Self-described designer, author and lover of all things stylish, Steven Stolman is working in a new area of home: fragrance. His new candle line, which was created in collaboration with New York-based manufacturer Fire+Note, hit shelves exclusively at HomeGoods this week.
“If you’re a designer at heart, licensing touches on all the things you love to do,” Stolman tells Business of Home. “It’s so multidisciplinary—I love the whole process of editing fragrance notes, designing the labels and working up the graphics.”
Stolman is not new to licensing. During his tenure as design director at Jack Rogers from 2009 to 2011, he developed a home fragrance line when executives decided to expand beyond footwear. While president of luxury fabric brand Scalamandre from 2011 to 2014, Stolman partnered with Lenox to create crystal, china, silver and barware. Success in licensing, he explains, has a domino effect. “We’re not reinventing the wheel, here. Once you have that first license signed, others come your way,” he says.
The opportunity for the new candle collection came about when Stolman’s best-selling cookbook, Confessions of a Serial Entertainer, was published by Gibbs Smith in 2015. Stolman says writing Confessions was cathartic, as for him, being social is a response to “being the fat kid chosen last for softball.” The book is charming, witty—and full of top-notch recipes, including one for chicken Provençal that garnered a mention from Sam Sifton in The New York Times a month after the book’s release. At the time, Stolman was shocked: “Who’d have thunk that one of my recipes for chicken would become the most popular recipe of the year at The New York Times?” he asks. “I’m not a professionally trained chef. It’s just like Bill Blass, who said, ‘At the end of the day, I’m only going to be remembered for my meatloaf.’”

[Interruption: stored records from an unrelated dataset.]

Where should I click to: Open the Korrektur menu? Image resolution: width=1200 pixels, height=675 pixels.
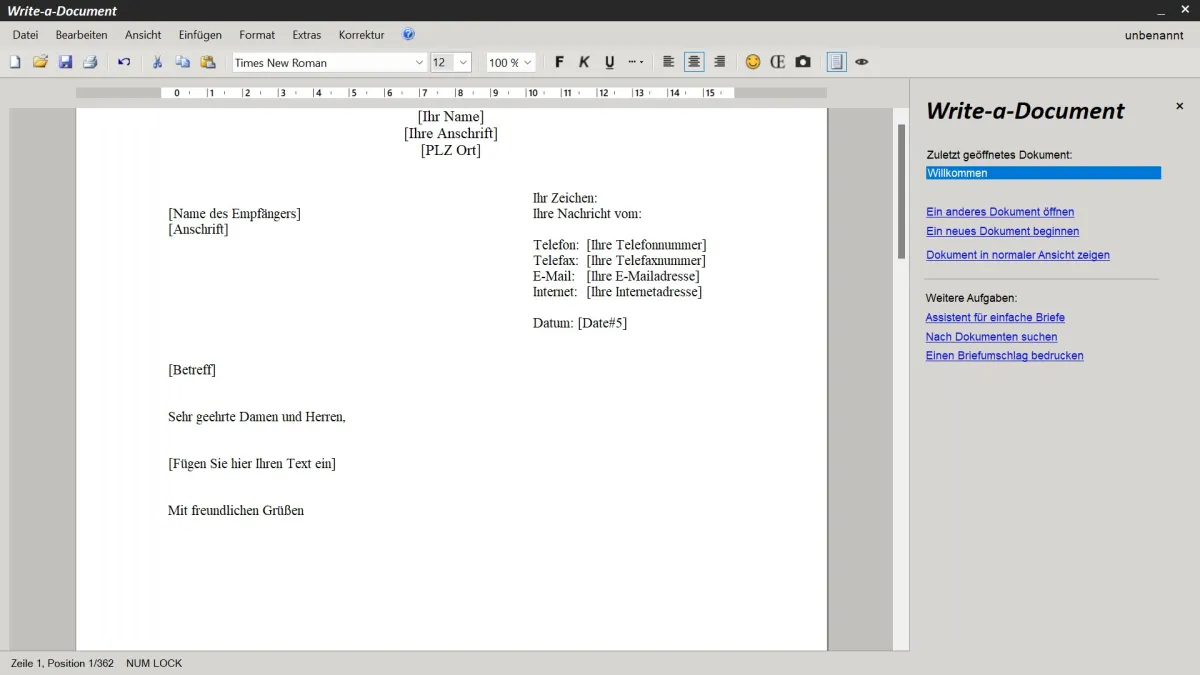[x=361, y=35]
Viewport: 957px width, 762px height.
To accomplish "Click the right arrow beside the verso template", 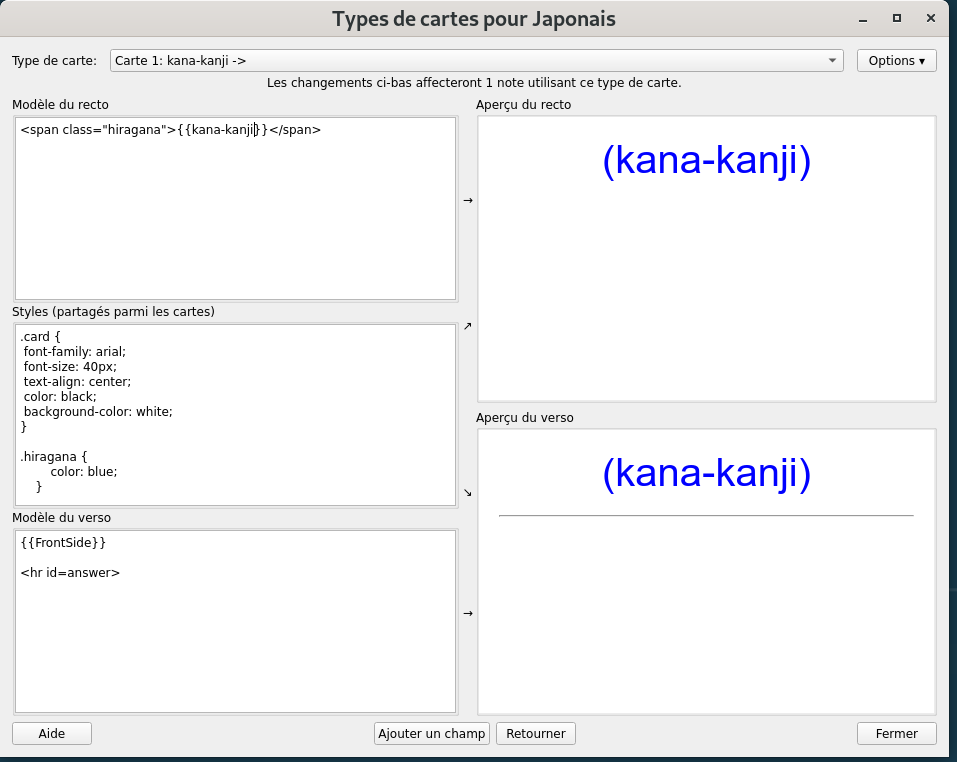I will pos(467,614).
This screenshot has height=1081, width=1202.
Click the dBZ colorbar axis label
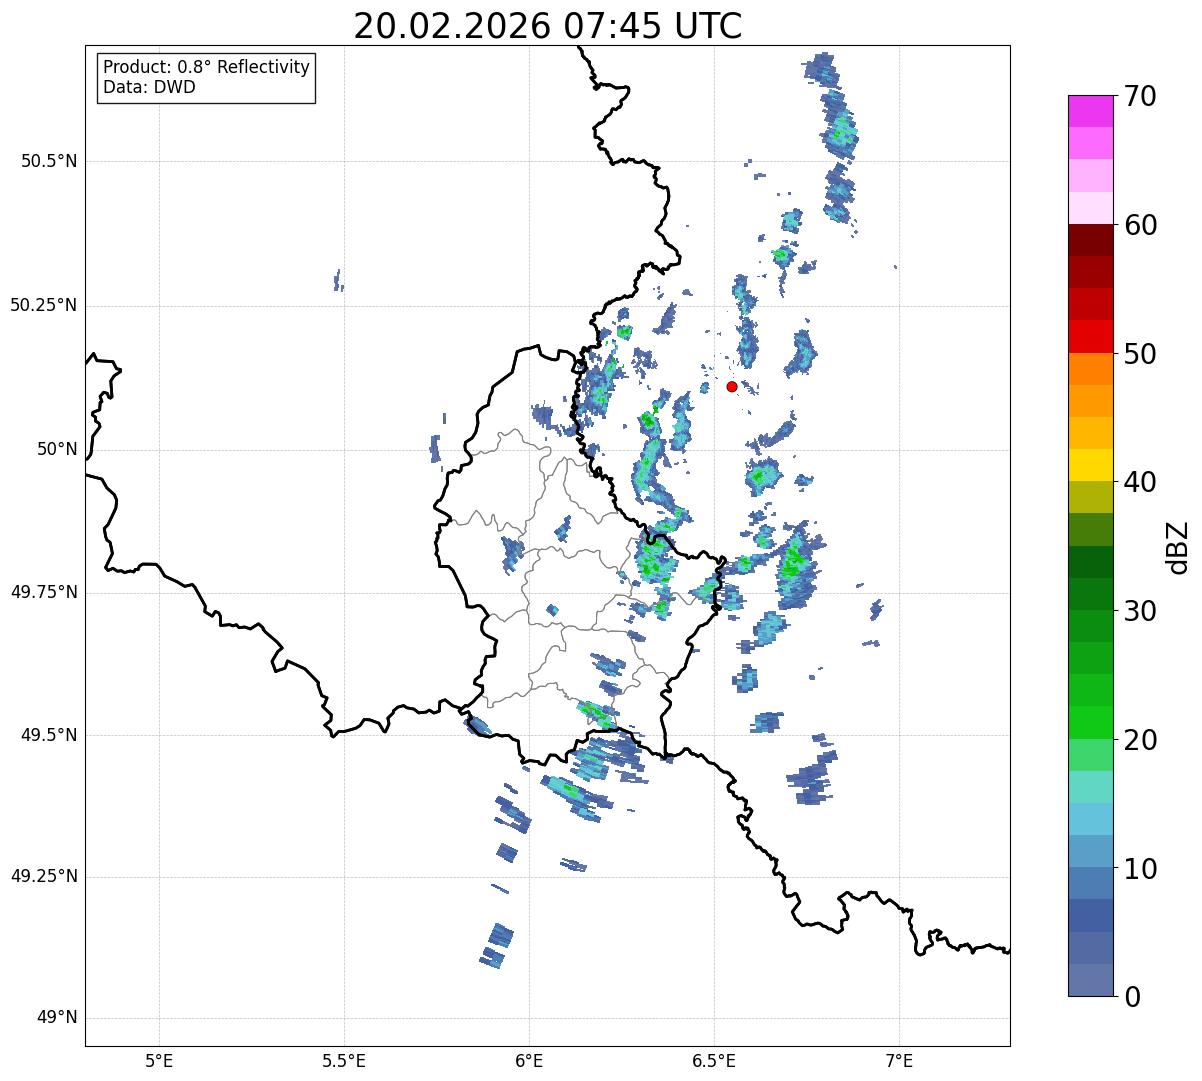point(1178,547)
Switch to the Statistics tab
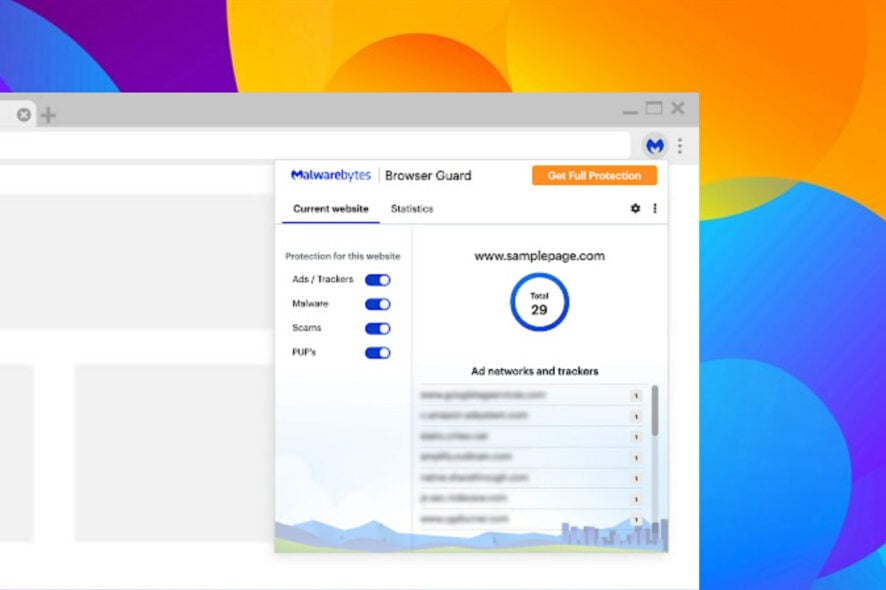 tap(412, 209)
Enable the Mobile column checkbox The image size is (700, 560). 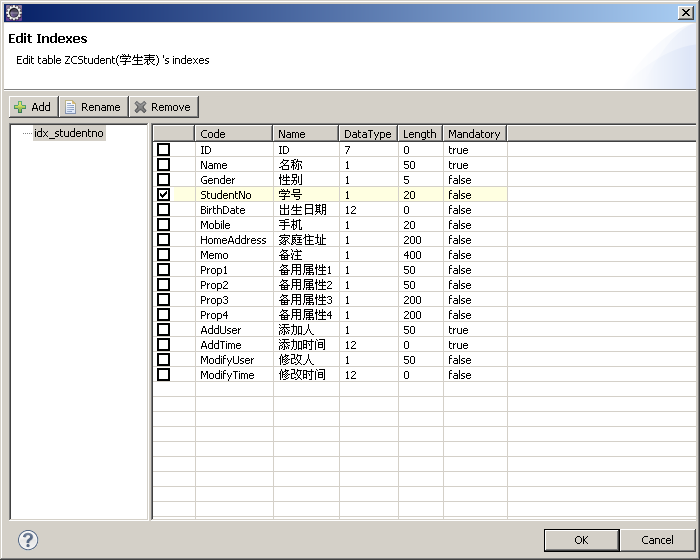(164, 225)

For the debut Serial Entertainer holiday collection, there are 11 SKUs and nine fragrances available at most HomeGoods stores. The mass-market chain has already ordered 20 more SKUs for next spring. In designing, Stolman approached fragrance the way he would a textile collection, using motifs of leopard print, his personal monogram, and quotations, including (perhaps obviously) ones from Confessions.
Choosing scents came naturally to Stolman, who has a knack for identifying the right notes: “You can design with fragrance, so I know the drill of smelling the different notes and saying, I want it sweeter, I want it more floral, I want it citrusy, give me more smoke, give me amber—this is something that, I guess, is called having a nose.” The candles come in scents like hyacinth fern, ambered sandalwood and sea grass. “They needed to smell evocative and clean,” says Stolman. “It had to have an olfactory patina.”
A multi-faceted, multi-talented designer, Stolman spent time at Carnegie Mellon in Pittsburgh studying graphic design before transferring to and ultimately graduating from New York’s Parsons School of Design. In part a result of his education, he says, he’s “sensitive” to typography and applied design. “All of us in the design world know how to align our life experiences and the places that we love to actual products,” says Stolman. “It’s part of being a designer. Whether you’re Ralph Lauren, Clare Waight Keller or Bunny Williams—we all apply our own experiences and sensibilities to products, rooms, [clothing]. This is what a designer does: designs."